> _Work to complete_
Please output the lines starting with the line that contains "You are a GUI" and going on through the line that contains "The height and", reproducing each one exactly and leaving the pictures out of your answer.

> _Given data_
--- begin ---
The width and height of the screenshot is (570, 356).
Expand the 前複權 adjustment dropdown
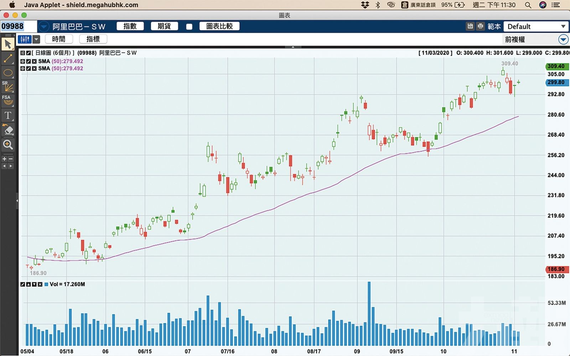563,39
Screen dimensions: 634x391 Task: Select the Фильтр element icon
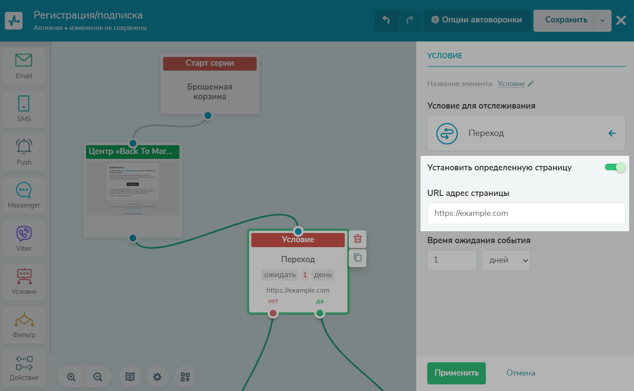tap(24, 325)
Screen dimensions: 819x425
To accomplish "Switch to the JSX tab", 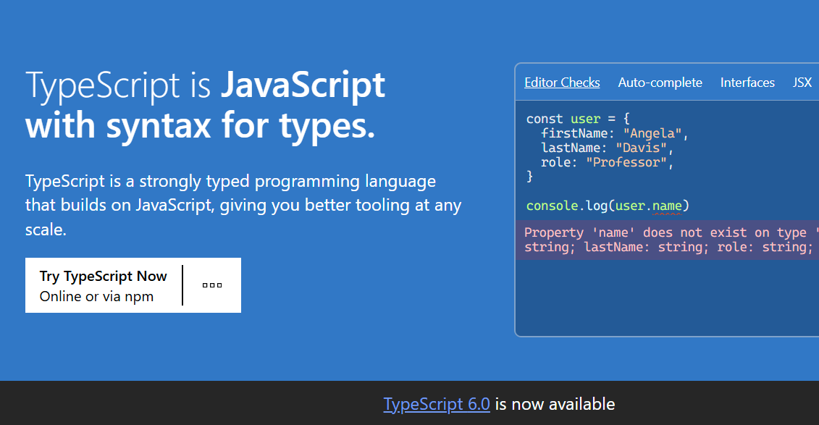I will 802,82.
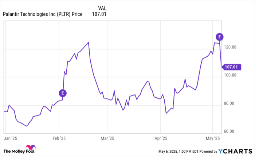Click the 120.00 y-axis label
Viewport: 255px width, 156px height.
[x=231, y=47]
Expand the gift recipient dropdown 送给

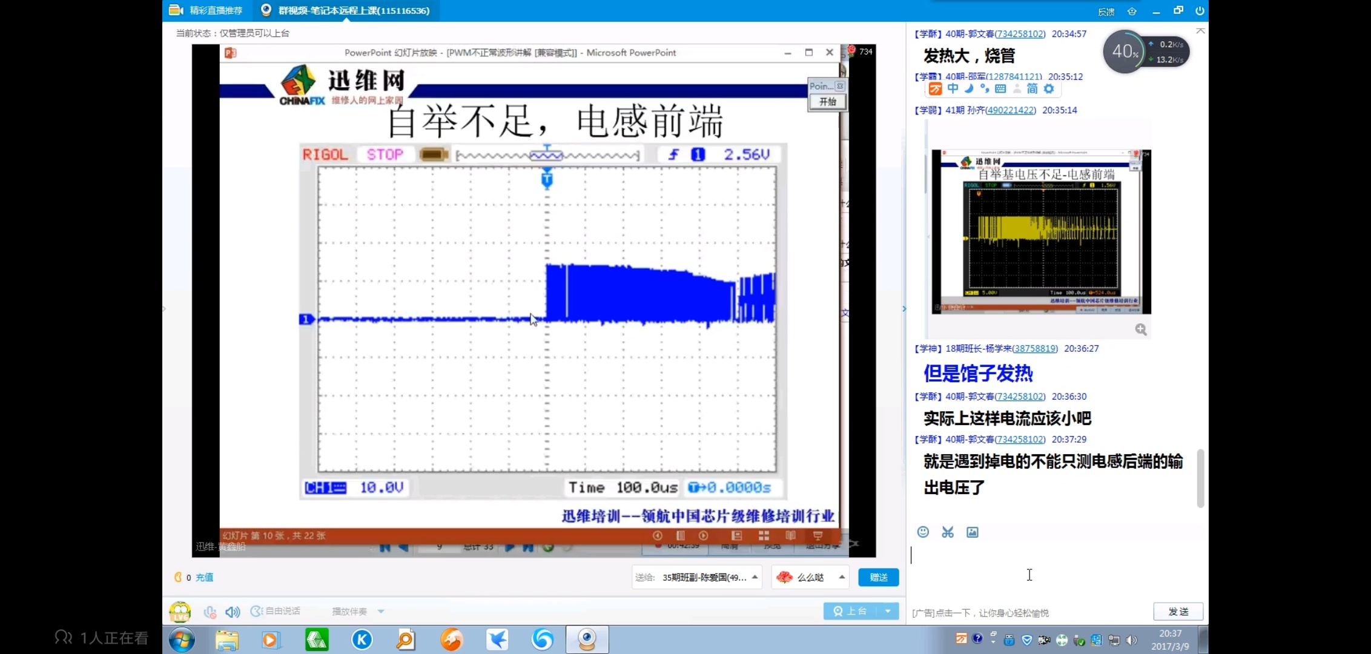(x=755, y=577)
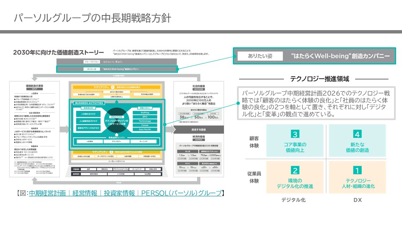
Task: Open the PERSOL中期経営計画 source hyperlink
Action: click(125, 193)
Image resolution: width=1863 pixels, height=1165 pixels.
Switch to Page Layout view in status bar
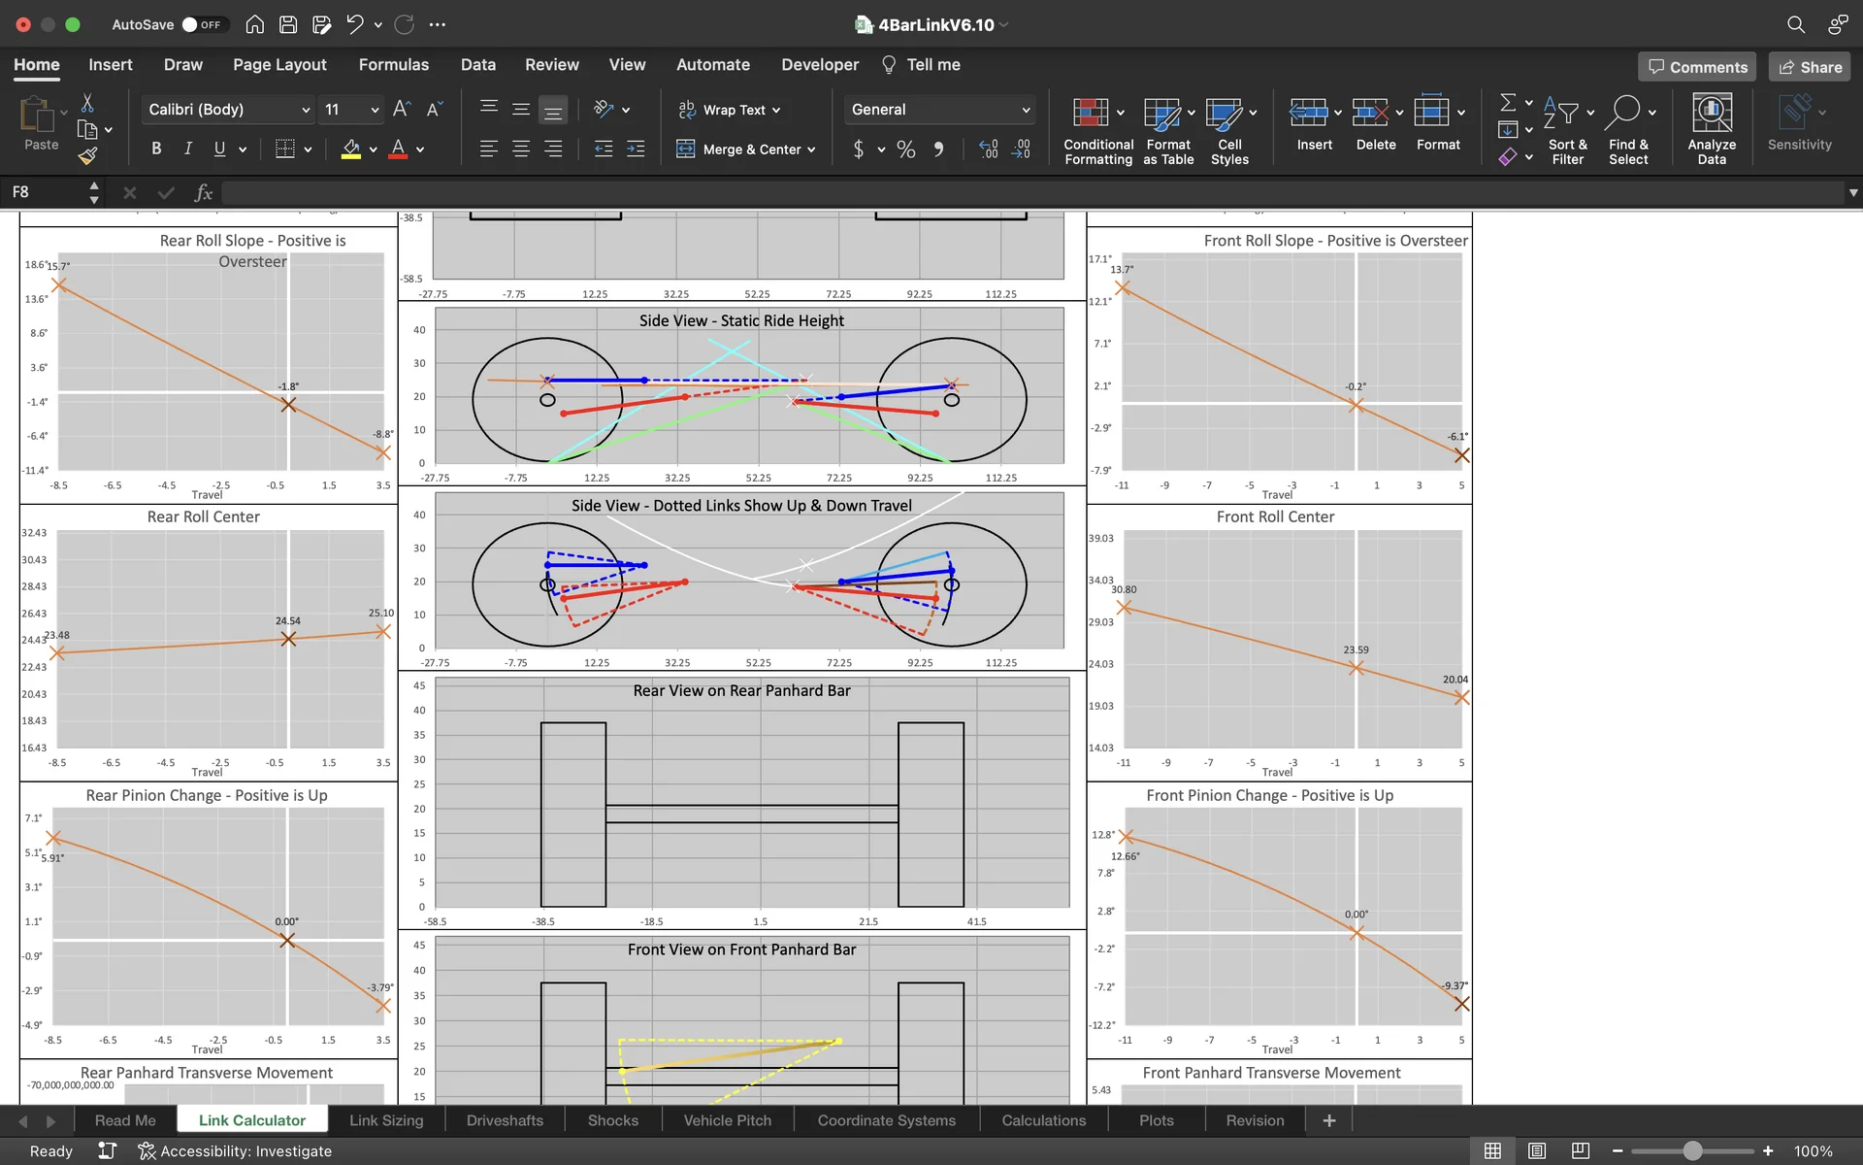(x=1537, y=1150)
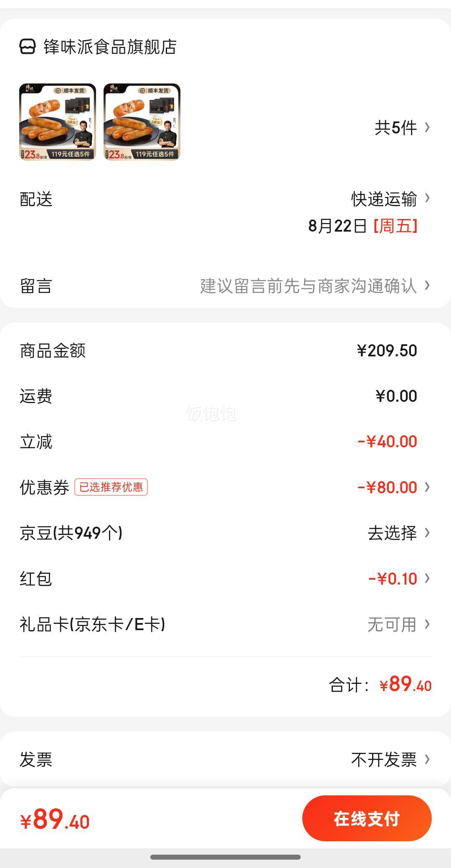View the first sausage product thumbnail

coord(58,122)
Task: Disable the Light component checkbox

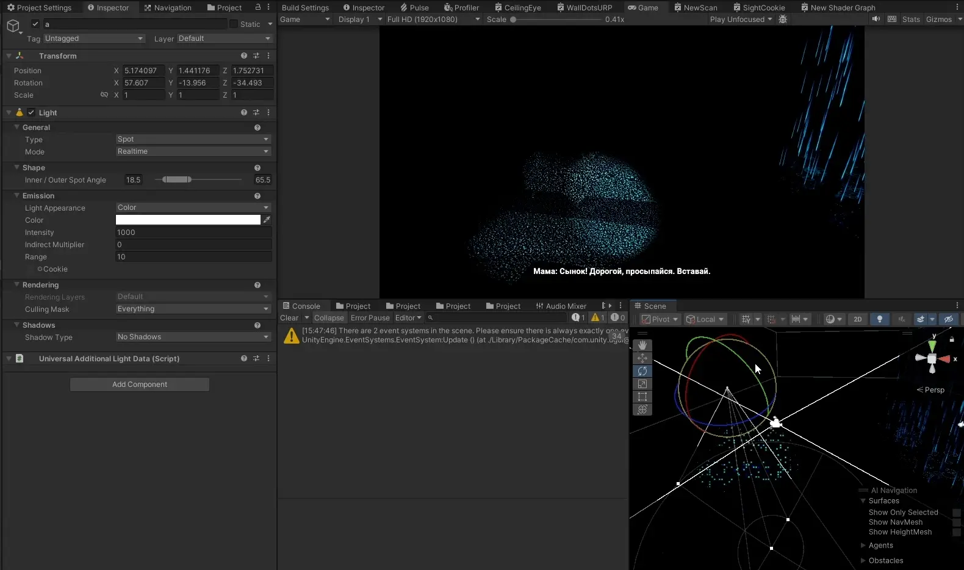Action: 31,113
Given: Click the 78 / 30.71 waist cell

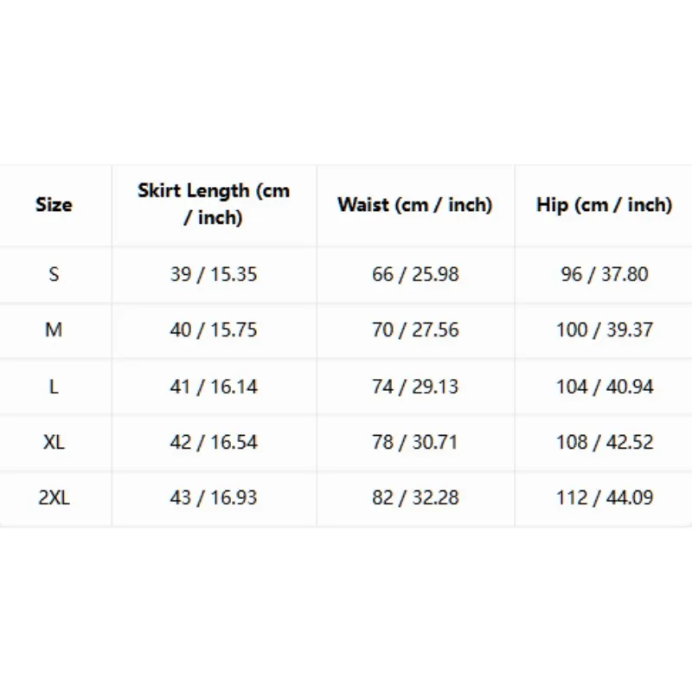Looking at the screenshot, I should click(415, 442).
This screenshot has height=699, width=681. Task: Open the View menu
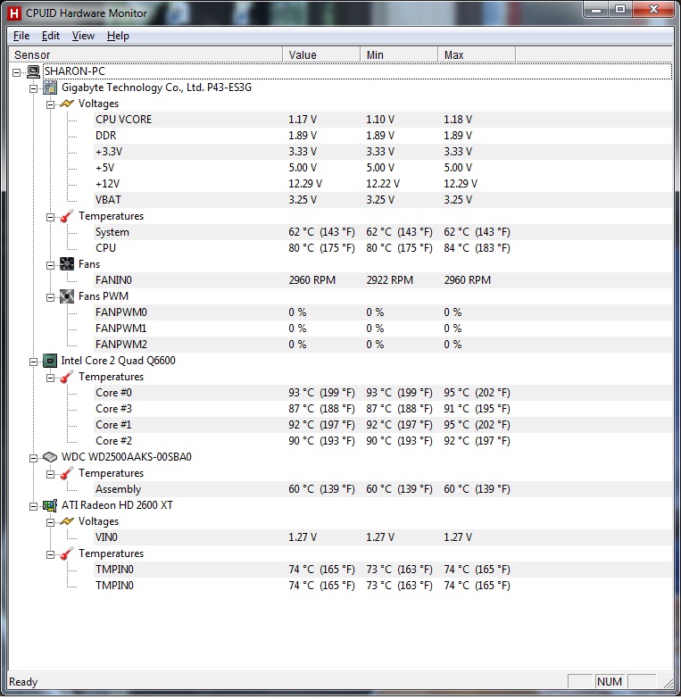83,36
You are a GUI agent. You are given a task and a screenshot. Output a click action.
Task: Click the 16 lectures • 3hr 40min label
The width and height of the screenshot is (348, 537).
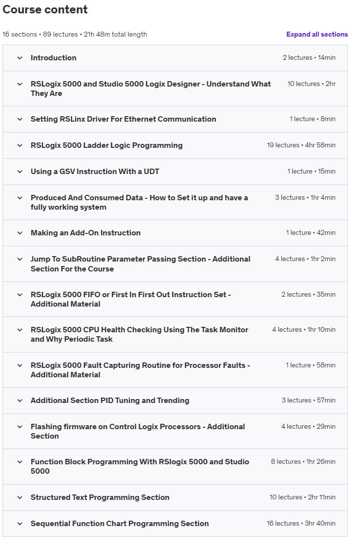(301, 524)
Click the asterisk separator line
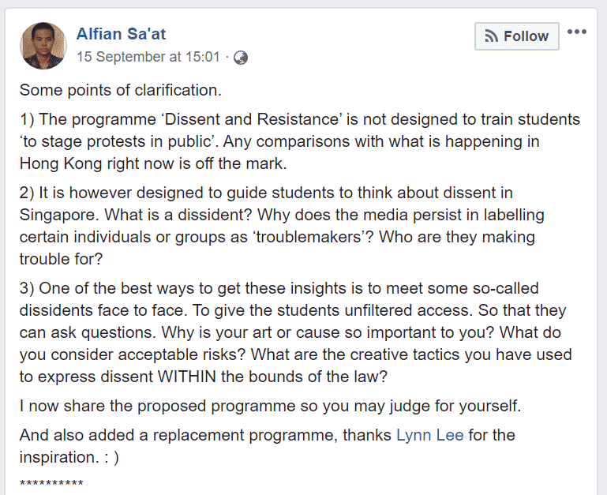The height and width of the screenshot is (495, 607). pyautogui.click(x=51, y=483)
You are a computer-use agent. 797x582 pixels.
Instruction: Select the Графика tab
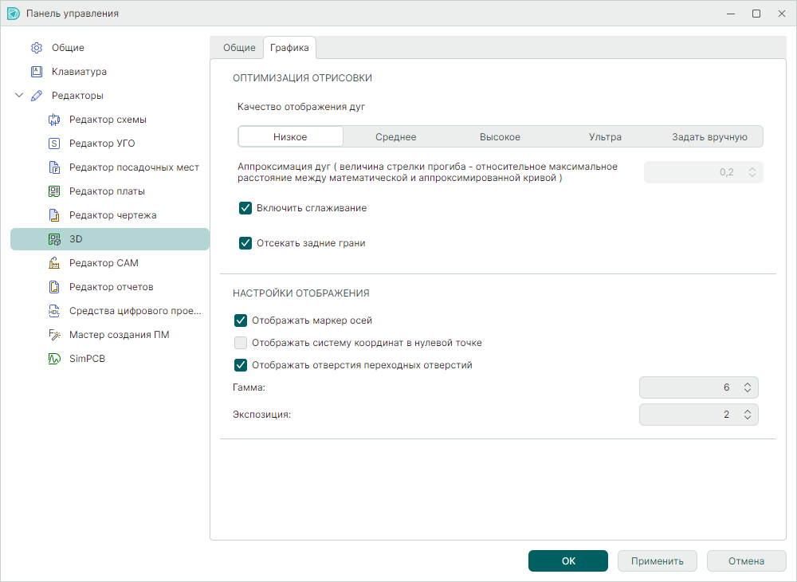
--- end ---
> _Problem solution_
You are a GUI agent. You are given a task and a screenshot. Output a click action.
Task: Click the 16 lectures • 3hr 40min label
The width and height of the screenshot is (348, 537).
(301, 524)
Click the asterisk separator line
The height and width of the screenshot is (495, 607). pyautogui.click(x=51, y=483)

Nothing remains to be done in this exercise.